10/08/2026
UNA NOCHE TRISTE PARA TLÁHUAC
Hoy es una noche triste.
Una noche que nos recuerda aquella de 1520, cuando los mexicas hicieron retroceder a Hernán Cortés y a sus aliados.
Pero un año después, en 1521, Cortés regresó con nuevos aliados para emprender la conquista de la gran Tenochtitlan.
Hoy, en las tierras tlahuaquenses, pareciera que la historia vuelve a repetirse.
Los mismos intereses de siempre regresan, ahora acompañados por algunos tlahuaquenses que han decidido ponerse al servicio del poder, buscando imponer decisiones sobre un pueblo que también tiene derecho a ser escuchado.
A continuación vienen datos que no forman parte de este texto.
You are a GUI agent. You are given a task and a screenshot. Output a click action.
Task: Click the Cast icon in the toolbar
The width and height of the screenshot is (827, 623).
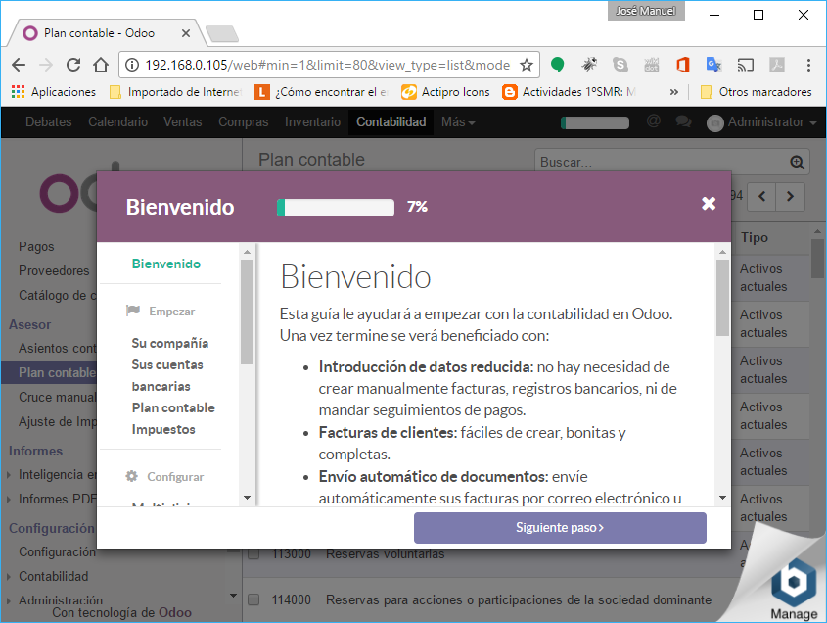click(745, 66)
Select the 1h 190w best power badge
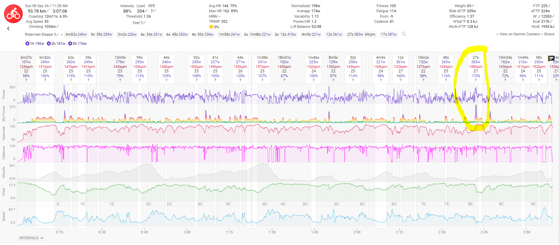The width and height of the screenshot is (560, 245). click(x=35, y=43)
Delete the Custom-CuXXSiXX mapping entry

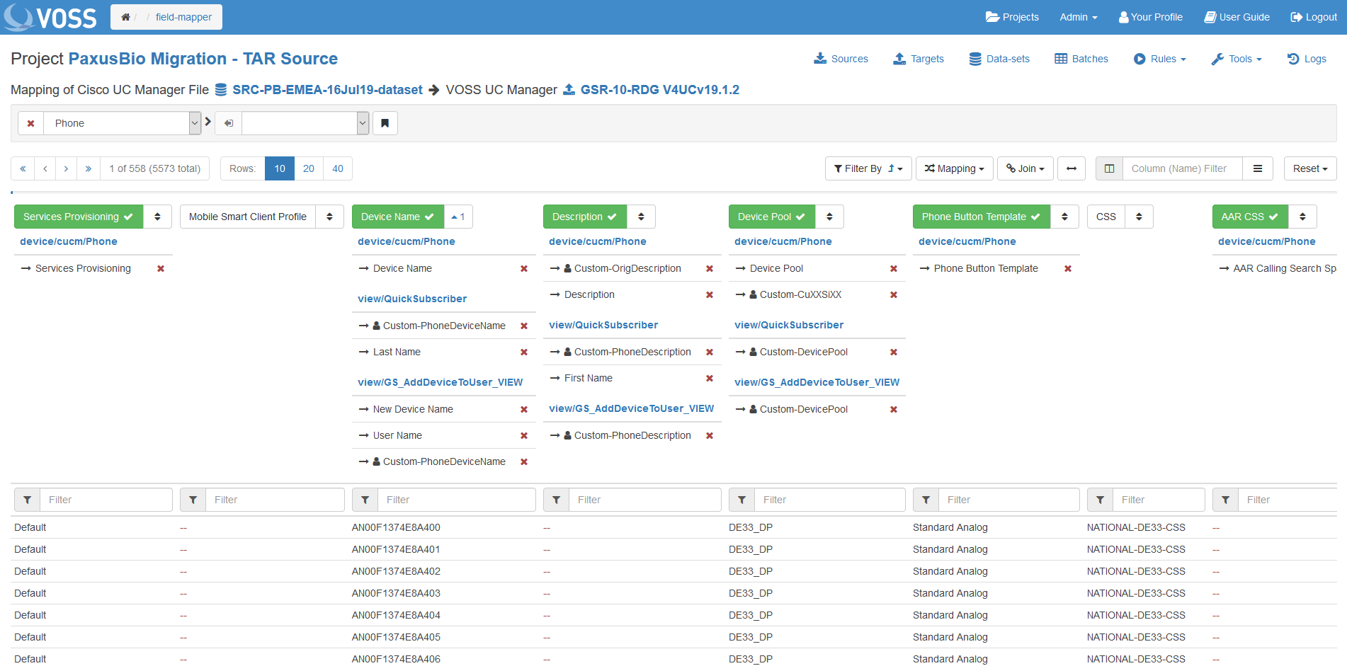click(893, 295)
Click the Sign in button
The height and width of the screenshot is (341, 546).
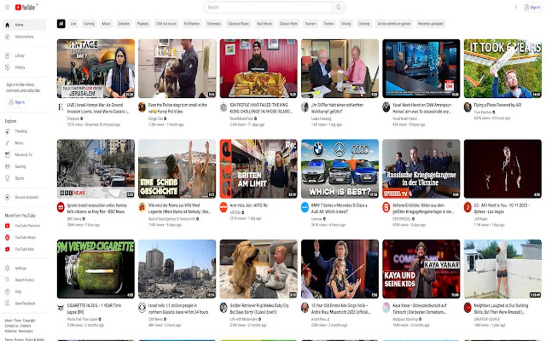533,7

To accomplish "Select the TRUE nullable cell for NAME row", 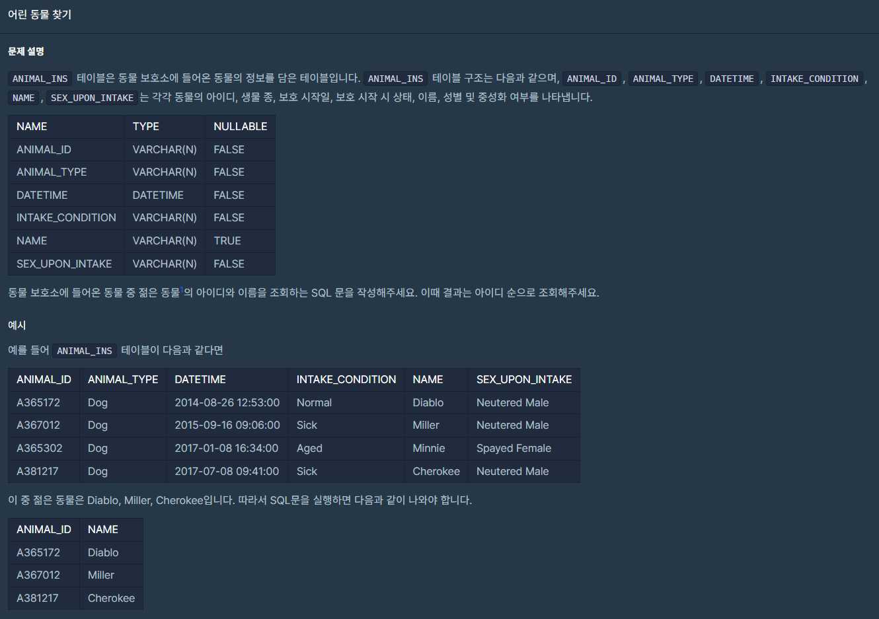I will 227,240.
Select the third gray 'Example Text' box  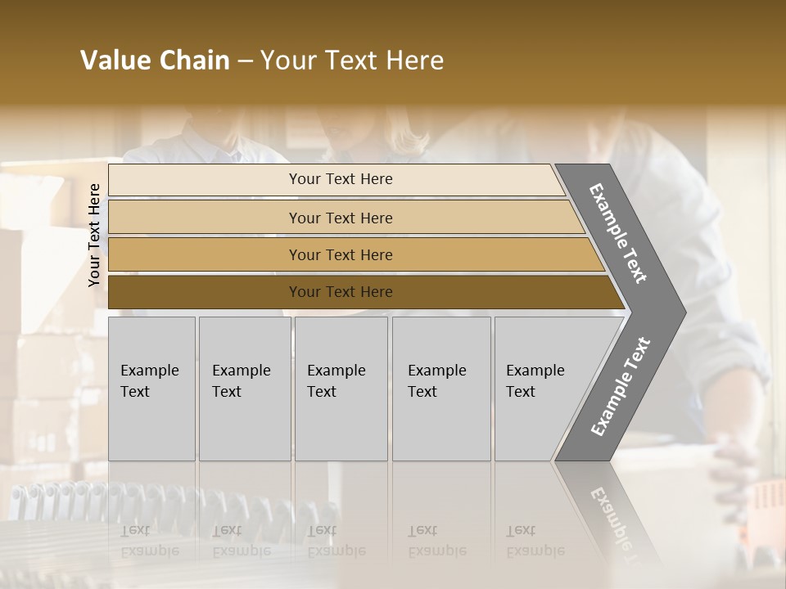(341, 389)
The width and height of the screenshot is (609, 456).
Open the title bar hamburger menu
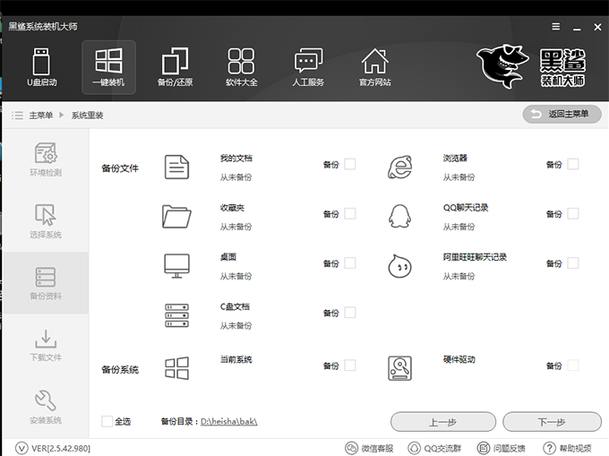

Y aunque existen impugnaciones presentadas por ciudadanos tlahuaquenses ante las autoridades correspondientes, se pretende dar un golpe de autoridad como si la voluntad de unos cuantos estuviera por encima de la voluntad de todo un pueblo.
Eso es precisamente lo que debemos cuestionar.
Porque el problema de Tláhuac no es solamente un mal gobierno.
El problema es mucho más profundo: es un cacicazgo político.
Un sistema donde unos cuantos deciden, unos cuantos controlan y unos cuantos pretenden determinar el futuro de todos.
Mientras tanto, el tlahuaquense originario comienza a sentirse extraño en su propia tierra.
En la tierra de nuestros abuelos.
En la tierra de nuestros pueblos originarios.
En la tierra que conserva una historia, una cultura y una identidad que no pueden ser utilizadas como moneda de cambio político.
Lo más doloroso no es solamente que existan intereses externos.
Lo verdaderamente doloroso es que haya tlahuaquenses dispuestos a entregar su propia tierra política a cambio de conservar privilegios, posiciones o poder.
Tláhuac no puede seguir siendo patrimonio político de unos cuantos.
Esta tierra no pertenece a un grupo político.
No pertenece a un cacique.
No pertenece a quienes creen que pueden comprar voluntades, manipular necesidades o utilizar el voto de la gente para perpetuarse en el poder.
Tláhuac pertenece a su pueblo.
Y por eso debemos despertar.
Despertar para defender nuestra historia.
Despertar para defender nuestra identidad.
Despertar para exigir que las decisiones se tomen de frente al pueblo y no detrás de acuerdos políticos.
Porque cuando un pueblo deja de defender su propia tierra, otros deciden por él.
Y cuando la ciudadanía permite que unos cuantos controlen el destino de todos, el cacicazgo deja de ser una amenaza y se convierte en una realidad.
Como duele ver cómo destruyen nuestra tierra.
Como duele que nuestra historia sea ignorada.
Como duele que algunos de los nuestros se conviertan en instrumentos de quienes solamente buscan conservar el poder.
Pero Tláhuac todavía está de pie.
Y mientras exista un ciudadano dispuesto a levantar la voz, nuestra historia no estará perdida.
Tenemos que recuperar la voz de los tlahuaquenses.
No queremos dueños de Tláhuac.
Queremos ciudadanos libres.
No queremos cacicazgos.
Queremos democracia.
No queremos imposiciones.
Queremos participación ciudadana.
Y no queremos que nuestra tierra sea utilizada como botín político.
Queremos defenderla, cuidarla y devolverle a su pueblo la dignidad de decidir su propio destino.